_Task directions_.
Going from the line that contains "Task: Select the Rotate transform tool" down to the last line in the listing below, reproduce every line exactly and include no others.

● ● ● ● ●

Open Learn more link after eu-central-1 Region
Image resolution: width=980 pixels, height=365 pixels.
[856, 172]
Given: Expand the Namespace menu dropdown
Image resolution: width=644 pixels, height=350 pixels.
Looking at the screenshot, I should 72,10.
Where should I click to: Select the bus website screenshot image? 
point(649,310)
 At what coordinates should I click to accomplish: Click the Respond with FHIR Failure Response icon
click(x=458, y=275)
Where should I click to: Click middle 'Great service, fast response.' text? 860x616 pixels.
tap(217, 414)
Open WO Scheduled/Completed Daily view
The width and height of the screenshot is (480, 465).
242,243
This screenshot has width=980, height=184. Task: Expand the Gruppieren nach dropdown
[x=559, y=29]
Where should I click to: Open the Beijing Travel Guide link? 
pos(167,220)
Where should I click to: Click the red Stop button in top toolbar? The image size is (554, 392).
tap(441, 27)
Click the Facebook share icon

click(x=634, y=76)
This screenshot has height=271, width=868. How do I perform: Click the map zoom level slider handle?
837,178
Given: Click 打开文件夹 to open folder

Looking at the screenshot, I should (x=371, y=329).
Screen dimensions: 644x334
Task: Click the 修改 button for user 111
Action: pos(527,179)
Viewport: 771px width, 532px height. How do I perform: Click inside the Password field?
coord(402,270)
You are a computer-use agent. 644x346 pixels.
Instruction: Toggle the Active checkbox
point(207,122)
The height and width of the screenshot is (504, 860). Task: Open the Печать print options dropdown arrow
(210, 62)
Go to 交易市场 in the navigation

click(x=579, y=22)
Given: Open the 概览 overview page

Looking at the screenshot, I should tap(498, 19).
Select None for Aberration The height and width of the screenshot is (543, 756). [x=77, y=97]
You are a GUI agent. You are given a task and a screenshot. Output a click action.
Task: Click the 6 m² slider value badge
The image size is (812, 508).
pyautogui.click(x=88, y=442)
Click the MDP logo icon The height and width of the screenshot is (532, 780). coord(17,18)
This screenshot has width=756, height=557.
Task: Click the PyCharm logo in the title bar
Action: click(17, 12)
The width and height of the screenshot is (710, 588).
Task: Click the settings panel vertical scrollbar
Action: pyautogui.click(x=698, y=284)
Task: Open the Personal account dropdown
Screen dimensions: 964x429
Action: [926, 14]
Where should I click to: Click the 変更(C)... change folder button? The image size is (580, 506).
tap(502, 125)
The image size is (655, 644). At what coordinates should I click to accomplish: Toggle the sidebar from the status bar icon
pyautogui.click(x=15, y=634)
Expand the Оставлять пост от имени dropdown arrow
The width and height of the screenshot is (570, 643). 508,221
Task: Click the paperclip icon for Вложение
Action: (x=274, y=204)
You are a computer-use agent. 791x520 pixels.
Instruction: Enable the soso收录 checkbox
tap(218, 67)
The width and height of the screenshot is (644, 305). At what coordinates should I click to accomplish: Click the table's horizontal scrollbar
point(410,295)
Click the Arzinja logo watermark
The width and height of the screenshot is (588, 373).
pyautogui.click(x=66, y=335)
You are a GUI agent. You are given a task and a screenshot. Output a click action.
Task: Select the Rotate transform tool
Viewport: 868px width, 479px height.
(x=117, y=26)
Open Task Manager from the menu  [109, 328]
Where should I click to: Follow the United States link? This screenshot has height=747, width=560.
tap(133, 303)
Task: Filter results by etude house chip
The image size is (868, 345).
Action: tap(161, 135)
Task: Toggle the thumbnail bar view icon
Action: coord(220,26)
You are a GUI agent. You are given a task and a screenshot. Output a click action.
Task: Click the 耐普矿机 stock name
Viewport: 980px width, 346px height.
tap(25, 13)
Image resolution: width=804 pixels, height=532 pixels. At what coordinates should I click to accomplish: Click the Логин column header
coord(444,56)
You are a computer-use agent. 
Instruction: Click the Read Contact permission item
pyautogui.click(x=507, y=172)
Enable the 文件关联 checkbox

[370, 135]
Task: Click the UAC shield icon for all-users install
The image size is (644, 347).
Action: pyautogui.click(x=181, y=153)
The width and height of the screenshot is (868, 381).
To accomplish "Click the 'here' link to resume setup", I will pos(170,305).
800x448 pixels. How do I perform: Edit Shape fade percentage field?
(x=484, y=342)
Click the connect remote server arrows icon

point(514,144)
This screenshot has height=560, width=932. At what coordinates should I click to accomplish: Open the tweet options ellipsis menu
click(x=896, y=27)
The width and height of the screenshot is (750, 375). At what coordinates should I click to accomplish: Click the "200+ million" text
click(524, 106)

● ● ● ● ●

_Solution to the exercise_.
Task: Select the Rotate transform tool
Viewport: 868px width, 479px height.
(x=117, y=26)
Open Task Manager from the menu  [109, 328]
Where should I click to: Follow the United States link? This screenshot has height=747, width=560.
tap(133, 303)
Task: Filter results by etude house chip
The image size is (868, 345).
Action: tap(161, 135)
Task: Toggle the thumbnail bar view icon
Action: coord(220,26)
You are a GUI agent. You are given a task and a screenshot. Output a click action.
Task: Click the 耐普矿机 stock name
Viewport: 980px width, 346px height.
tap(25, 13)
Image resolution: width=804 pixels, height=532 pixels. At what coordinates should I click to accomplish: Click the Логин column header
coord(444,56)
You are a computer-use agent. 
Instruction: Click the Read Contact permission item
pyautogui.click(x=507, y=172)
Enable the 文件关联 checkbox

[370, 135]
Task: Click the UAC shield icon for all-users install
The image size is (644, 347).
Action: pyautogui.click(x=181, y=153)
The width and height of the screenshot is (868, 381).
To accomplish "Click the 'here' link to resume setup", I will pos(170,305).
800x448 pixels. How do I perform: Edit Shape fade percentage field?
(x=484, y=342)
Click the connect remote server arrows icon

point(514,144)
This screenshot has height=560, width=932. At what coordinates should I click to accomplish: Open the tweet options ellipsis menu
click(x=896, y=27)
The width and height of the screenshot is (750, 375). At what coordinates should I click to accomplish: Click the "200+ million" text
click(524, 106)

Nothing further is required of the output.